Note, If already ran in a problem, you'll need to run: bazel clean --expunge

with --expunge the entire working tree will be removed and the server stopped.

TF dependencies

Install the TensorFlow pip package dependencies (in my virtual environment, I omit the --user argument):

pip install -U pip six numpy wheel mock
pip install -U keras_applications==1.0.6 --no-deps
pip install -U keras_preprocessing==1.0.5 --no-deps

Build an install

git clone https://github.com/tensorflow/tensorflow.git

cd tensorflow

./configure

bazel build --config=opt //tensorflow/tools/pip_package:build_pip_package

./bazel-bin/tensorflow/tools/pip_package/build_pip_package <target folder for wheel package>

Replace existing conda package:

pip install --upgrade <target folder for wheel package>/tensorflow-version-tags.whl

You may download the ready to run whl package from this repo.

build takes a while:

INFO: Elapsed time: 7041,361s, Critical Path: 318,16s
INFO: 9289 processes: 9289 local.
INFO: Build completed successfully, 9904 total actions

Train Performance

I made a simple performance comparison with a common and reproducible lerarning task.

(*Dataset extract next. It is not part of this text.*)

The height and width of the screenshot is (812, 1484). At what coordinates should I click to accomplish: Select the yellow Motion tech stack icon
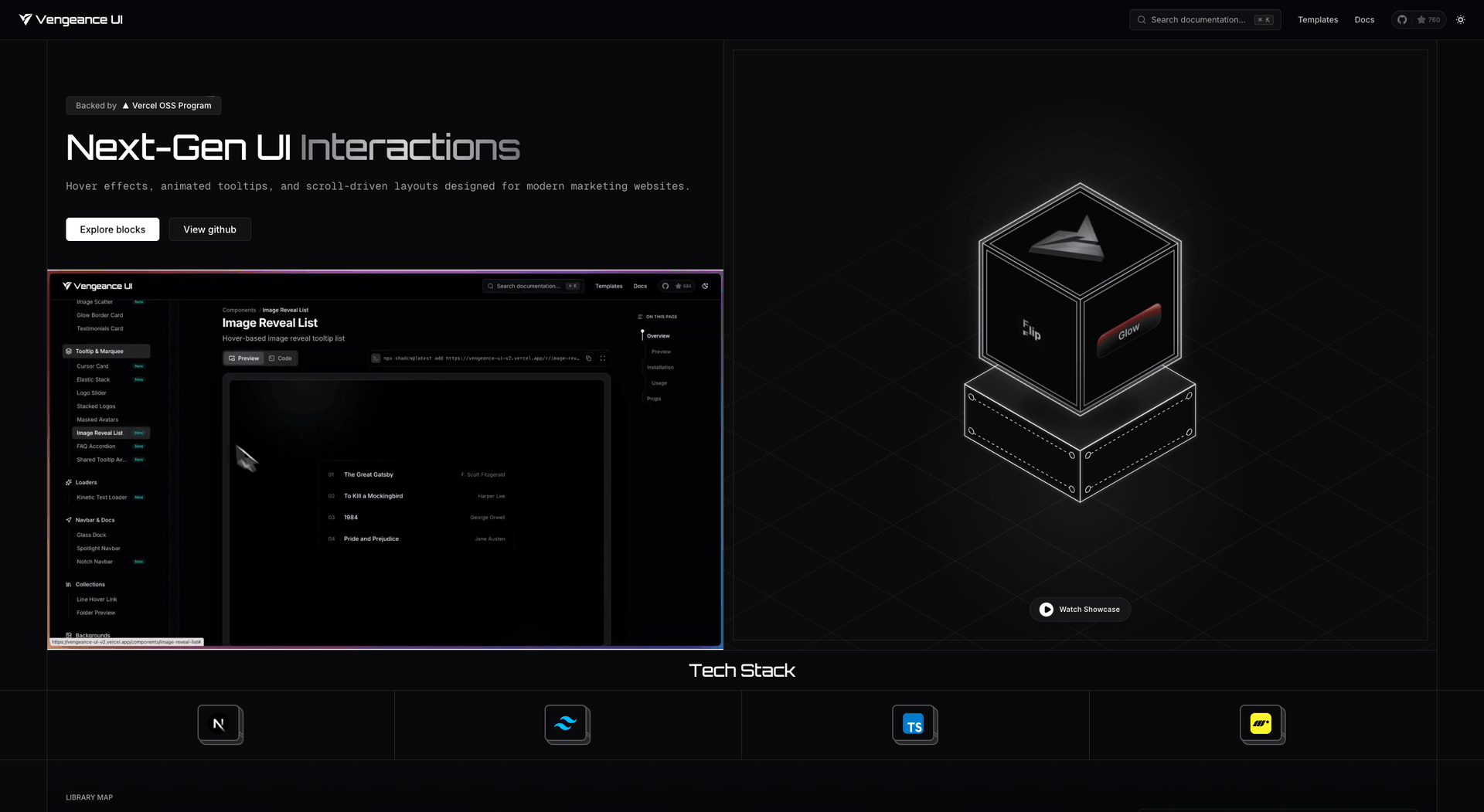1261,725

Use utorials/image/cifar10form tensorflow/models.

Standard conda tf package performance, by python cifar10_train.py:

  • ~220 examples/sec; 0.55-0.6 sec/batch)

CPU optimized, compiled on Mac:

  • ~780 examples/sec; ~0.15 sec/batch)

Amazing: at minimum 3.5 times faster

Relation to GPU performance:

  • ~ 1190 examples/sec, ~0,1 sec/batch for an old-timer (940MX)
  • ~ 6000~7000 examples/sec for GTX1070, which is around 9 times increase over recent 6 core i7 of my MacBook pro

Conclusion: For real deep learning scenarios you need to add GPU performance somehow from cloud or a workstaion with sufficient GPU power. However, for simple local scenarios it's worth to compile your own CPU optimized version.